Thursday, June 20, 2013

Whatta Mess

The problem of working with found objects, etc., is that you generate chaos before it comes together properly.  Which is ok if you don't mind spending a good bit of time sorting through it and getting organized again.  I. Don't. Like. Sorting. At. All.

But the chaos interferes with my thinking.  And now my studio space is so messed up I can't bear it another day.

I sorted the beads & stuff on my work bench into muffin tins in preparation for sorting them back into storage containers.  This has been going on all week.  It would be easier just to pitch it all and start over again, but I am convinced bad luck will land on me if I throw beads away, even seed beads.  You would think a person that compulsive would enjoy sorting beads, but no.

It's so bad Abbie can't look at it, either.

I have a tiny work space made much tinier by the current mess.  One of these days I'll be organized and I can start on a new mess.

Saturday, June 15, 2013

Found Objects

Found in the trail on a hike of Kachess Ridge yesterday, a wild hazelnut and a sparkly chunk of druzy quartz, which got named My Precious:

More Wildflowers

The Steer's Head, a fumitory (the bleeding heart family) tucked under winter litter on sunny ridge tops; you wouldn't notice unless you were looking for it -- look for the foliage first.  Here shot under the shadow of my cap.  When you  bow down and look closely, amazing!  Rolling, rolling, rolling; keep them dogies rolling ---

The Oregon anemone, on the forest floor, in the company of Vanilla Leaf, another wildflower you won't see often (the anemone, not the Vanilla Leaf, which is all over the place and welcomed).  Vanilla Leaf is also called Sweetly When Dying, because its aromatic qualities become so strong when the leaves are dry.  It used to be added to frontier tobacco or sprinkled among folded bedsheets for the scent.


A fritillary, the chocolate lilly or checkered lilly, found nodding in a blazing field of balsam root (native sunflower), modest and quiet, until you look closely and notice the rather feral pattern on the petals, which hang bell like, hiding an astounding interior from all but qualified pollinators.

Not my best shots, the little point and shoot appears to be on her last legs; she'll get one more chance and that's it -- I've lost shots of some really wonderful flowers, scarlet gillia, Calypso orchid,  to name a few, all too blued, gray, or off focus to rescue.  Have you ever noticed how a flower growing on a shady forest floor is so reflective of the light it comes out over exposed and colorless, even when the rest of the shot is too dark?  Handy for the bees, I guess -- like, "here it is girls, come and get it"!

Thursday, June 13, 2013

Cypridium Montanum, the Lady's Slipper

My friend Jena found this beauty alongside a trail in eastern Washington.  I am not saying more about the location because there are people who actually pick these or tear them up to take home, which destroys them.  We have many opportunities to learn to love without doing harm, and this is one.

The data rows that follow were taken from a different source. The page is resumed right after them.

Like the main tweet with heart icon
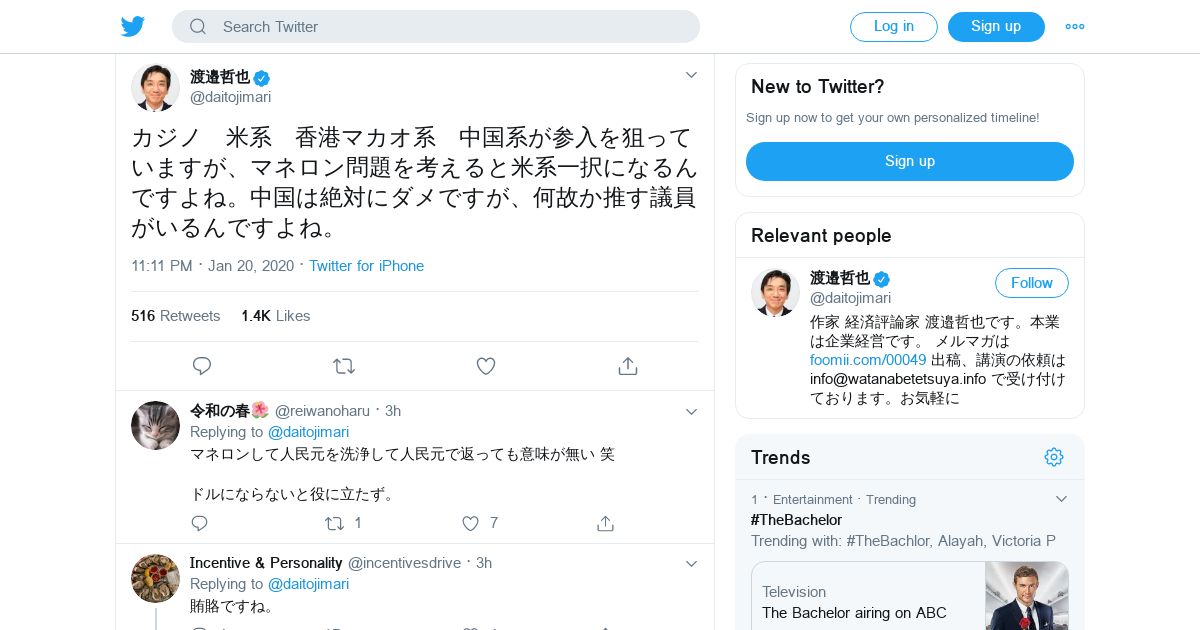The height and width of the screenshot is (630, 1200). click(486, 366)
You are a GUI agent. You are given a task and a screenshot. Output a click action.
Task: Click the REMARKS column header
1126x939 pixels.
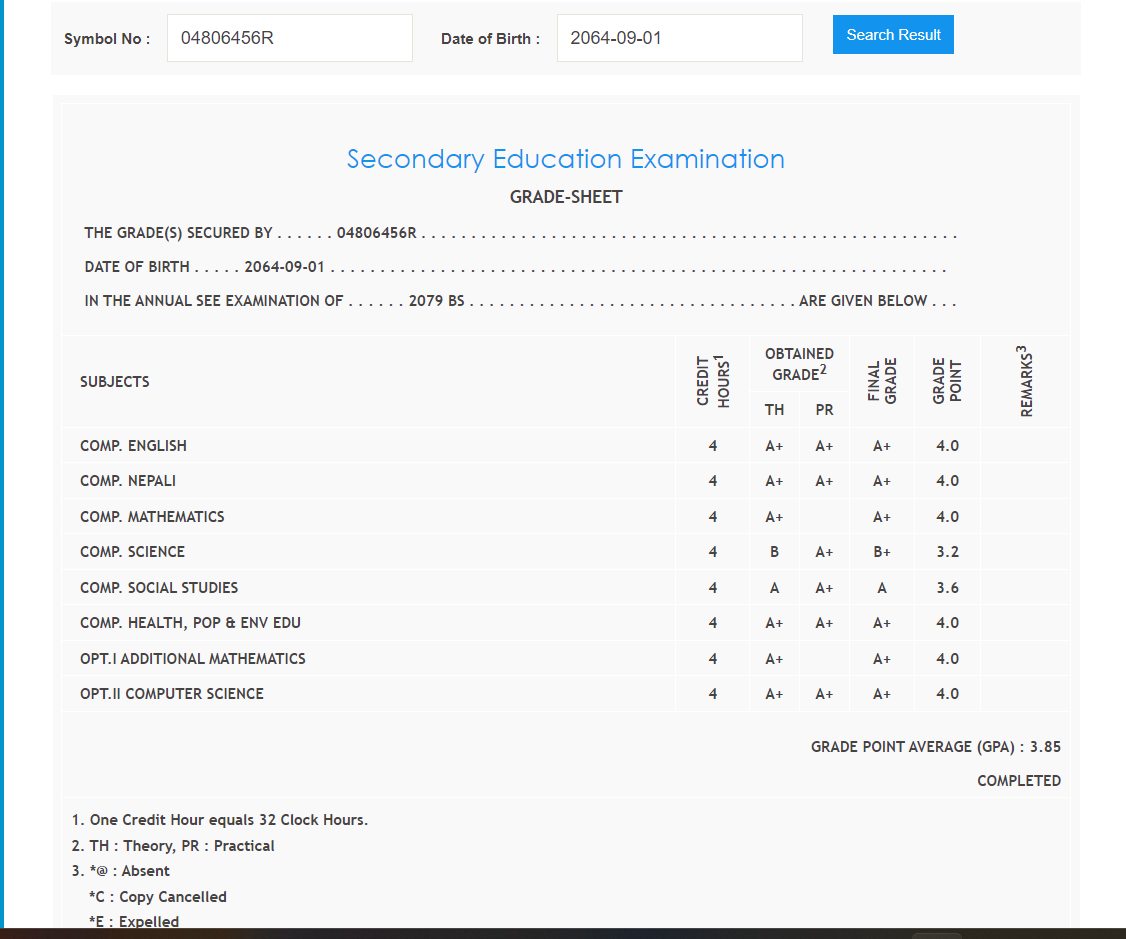tap(1025, 381)
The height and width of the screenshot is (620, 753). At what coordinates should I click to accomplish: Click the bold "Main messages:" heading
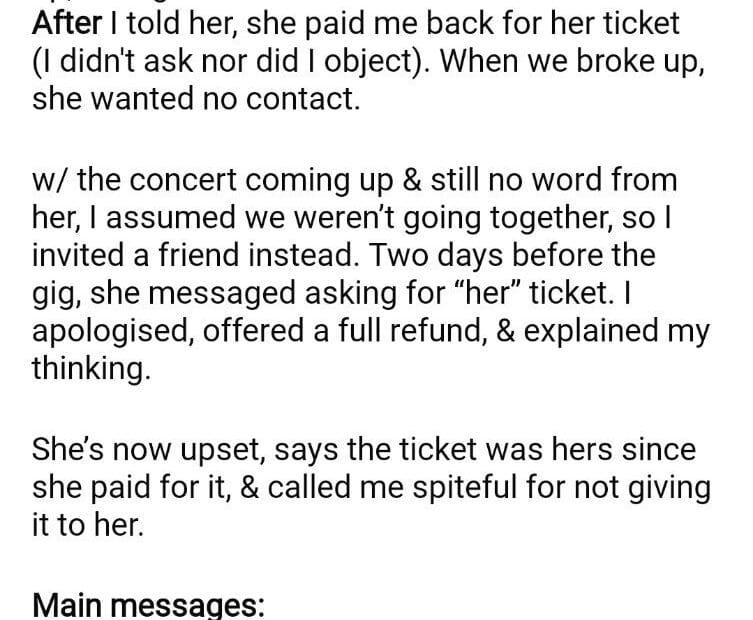[148, 606]
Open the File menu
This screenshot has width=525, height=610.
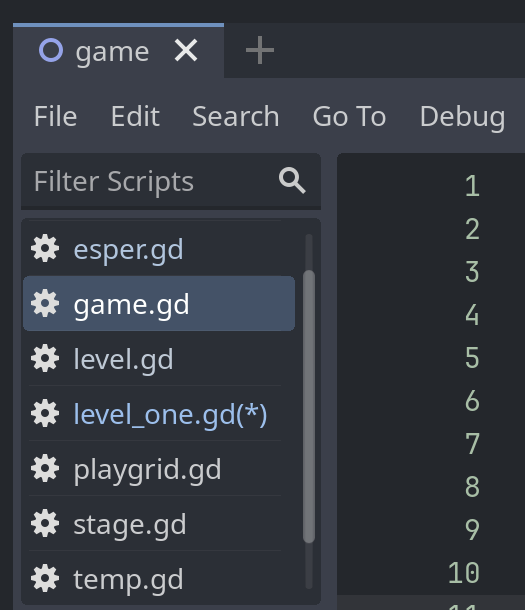tap(56, 116)
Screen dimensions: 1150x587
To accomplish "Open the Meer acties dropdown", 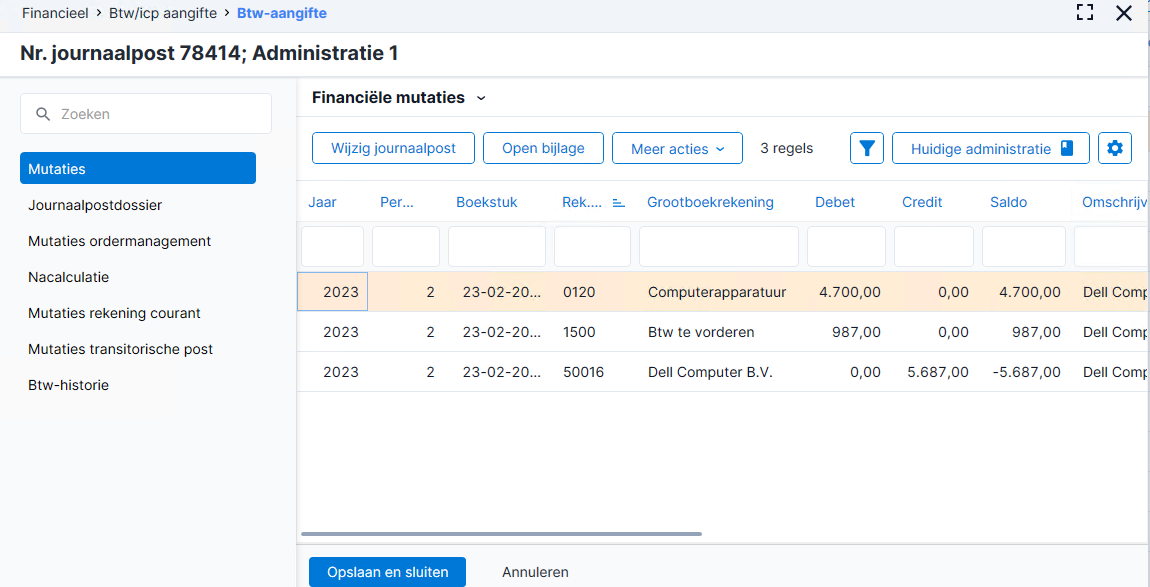I will point(677,148).
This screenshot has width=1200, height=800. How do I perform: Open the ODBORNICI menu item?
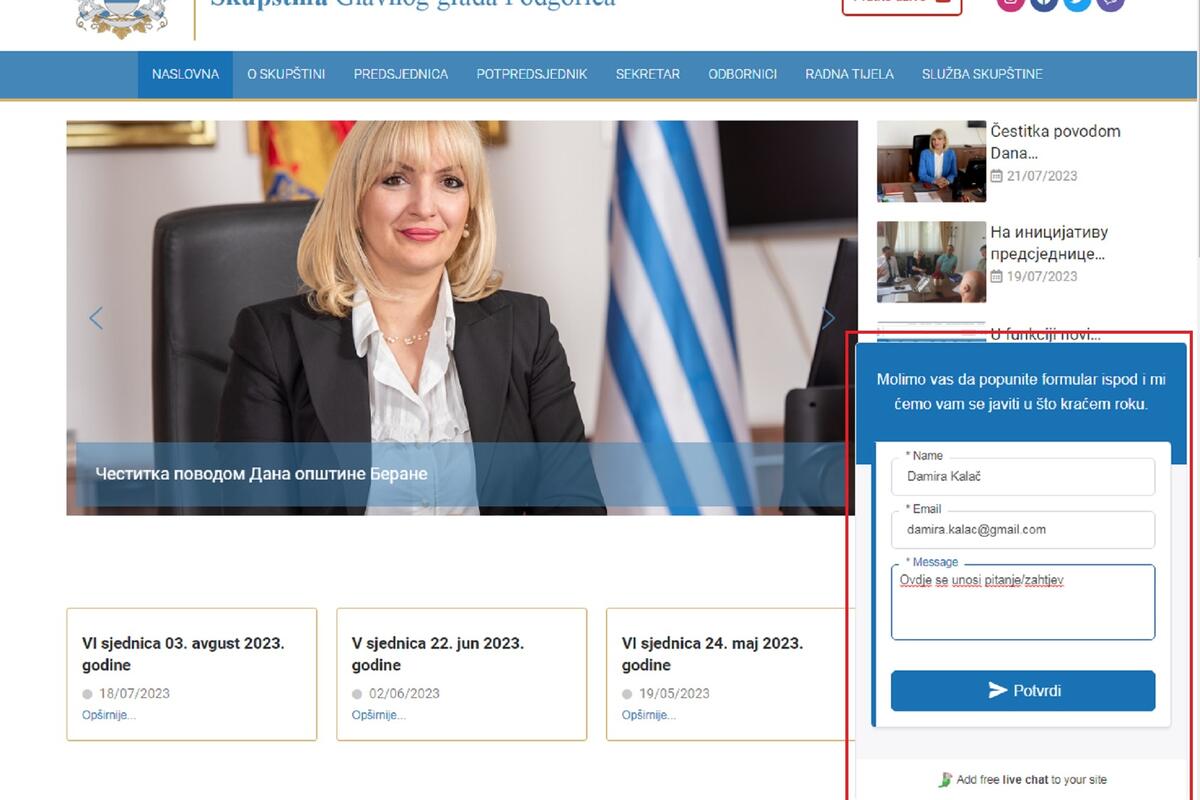pyautogui.click(x=742, y=74)
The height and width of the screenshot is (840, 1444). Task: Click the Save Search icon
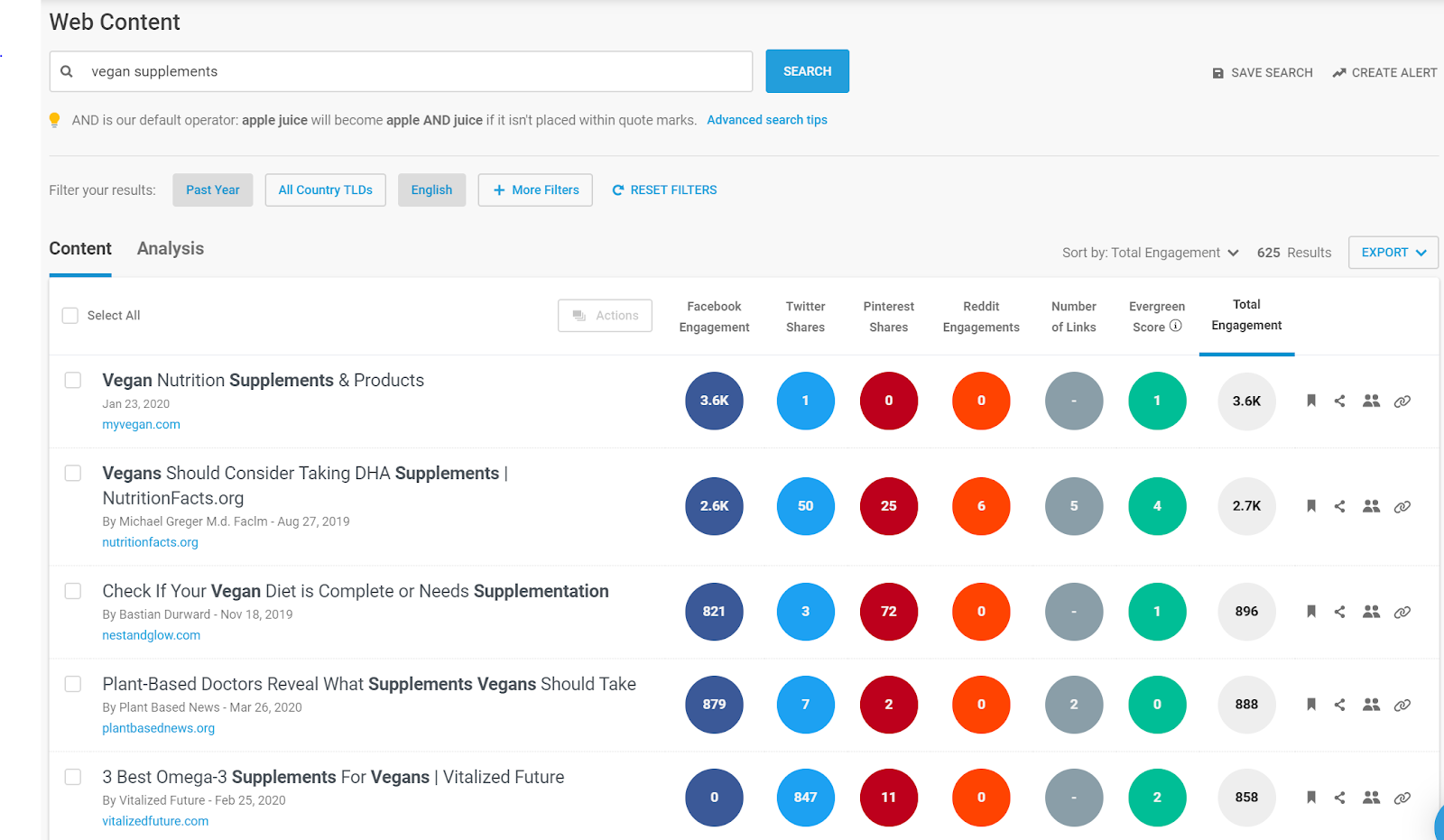(1218, 73)
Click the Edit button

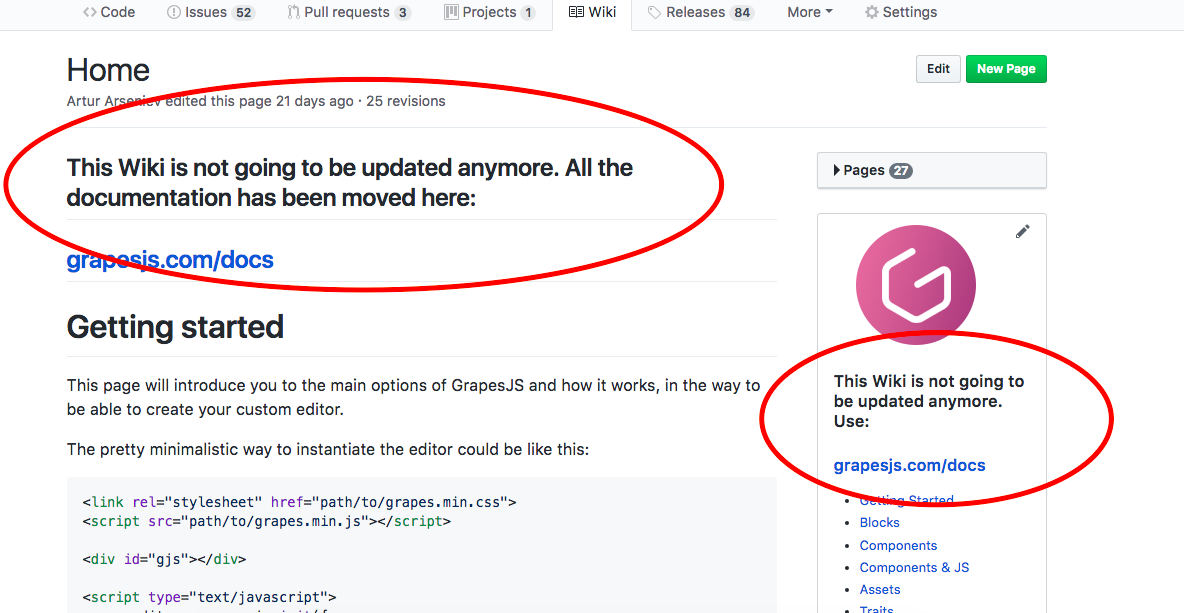[x=937, y=68]
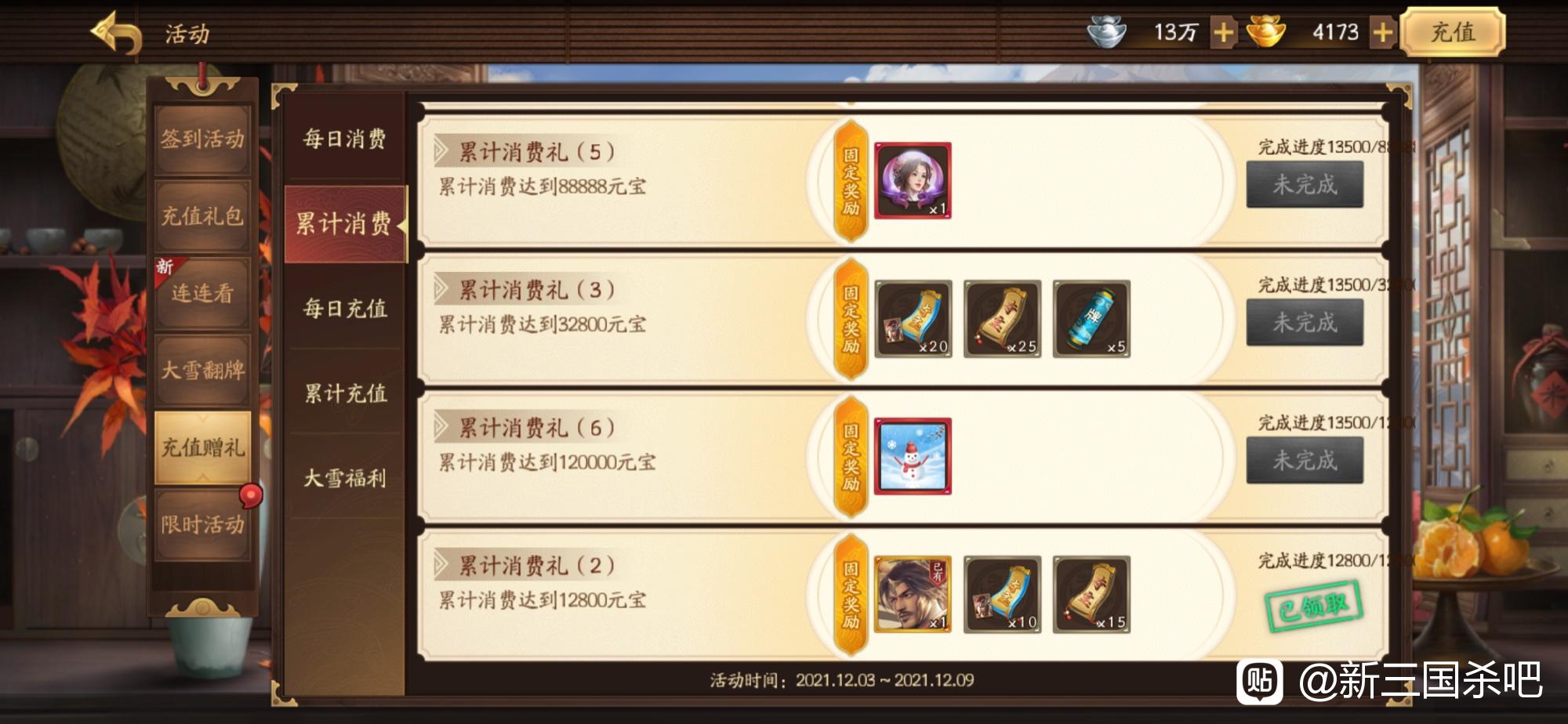1568x724 pixels.
Task: Open the 累计充值 tab
Action: [x=345, y=393]
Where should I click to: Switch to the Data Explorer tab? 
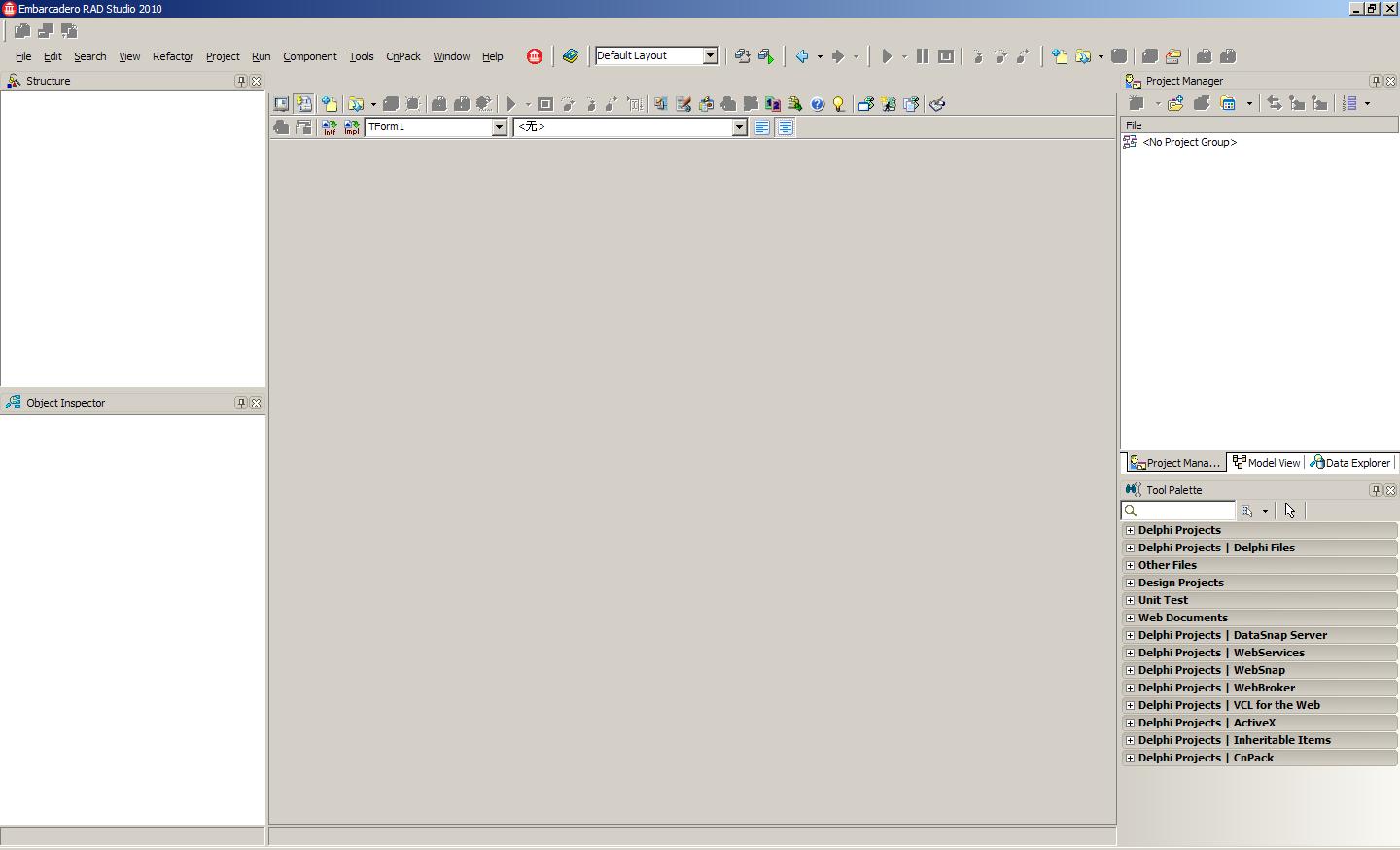[x=1350, y=463]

Our planet is so precious, just filled with treasures.  

Wednesday, June 12, 2013

Destash, Deaccession, Whatever

It's all about making space and clearing my mind.  Old things I made for a gallery back at the edge of the millenium, while I was still distracted by a day job in the mainstream world where a certain amount of conformity was motivated by mere survival.  I love the old, antique and ancient beads I collected then, but it was before I began to groove on the found object.  They're so pretty, but I don't wear them myself, in jammies or jeans most days, and I feel they are holding me back.  Just an earlier chapter, and hanging on to them means there's a mess in my studio, while letting go frees up a smidge of space there and lots more in my mind.  They gotto go!

For the longest time I didn't feel I could list them on Etsy because the components were too valuable and they didn't fit in with the readbetweenlines style.  You know, inconsistency and credibility.  Another conformity thing, though, so I am listing them in the fond wish to bid them adieu.

Abby approves.  Note the glowing expression of complete approval of all things me; she feeds my soul every day.  Corgum rock!